Hace varios meses que no ocurría algo similar, pero otra vez un caso de secuestro virtual ocurrió en la provincia y la víctima incluso pagó un rescate para que "liberen" a su hijo.
Cerca de las 5.30, el teléfono fijo de una casa de donde vive una mujer de 42 años sonó. Ella atendió y del otro lado se encontró con una voz masculina que le decía que su hijo había sufrido un accidente. La versión cambió a los pocos minutos y el delincuente le manifestó que lo tenía secuestrado.

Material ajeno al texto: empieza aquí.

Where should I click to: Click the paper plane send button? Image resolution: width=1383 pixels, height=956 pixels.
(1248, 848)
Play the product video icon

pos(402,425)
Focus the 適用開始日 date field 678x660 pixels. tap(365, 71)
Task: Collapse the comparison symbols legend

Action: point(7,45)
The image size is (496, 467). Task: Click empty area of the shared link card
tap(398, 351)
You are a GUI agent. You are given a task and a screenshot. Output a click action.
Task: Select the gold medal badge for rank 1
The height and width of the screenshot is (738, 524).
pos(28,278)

El supuesto secuestrador le advirtió que no debía cortar la comunicación. De haberlo hecho, la víctima podría haber llamado a su hijo de 27 años y habría constatado que estaba sano y salvo en su casa del barrio Barrancos.
La mujer siguió las órdenes del secuestrado: pidió un remis, se dirigió hasta unos monoblocks ubicados en calle Chapadmalal -en el oeste de Godoy Cruz- y allí dejó el pago en un pasillo. La recompensa consistió en dos televisores y mil pesos en efectivo.
Al finalizar la secuencia, se dirigió hasta la casa de su hijo y se dio cuenta que todo había sido una estafa, ya que el joven estuvo toda la noche durmiendo allí.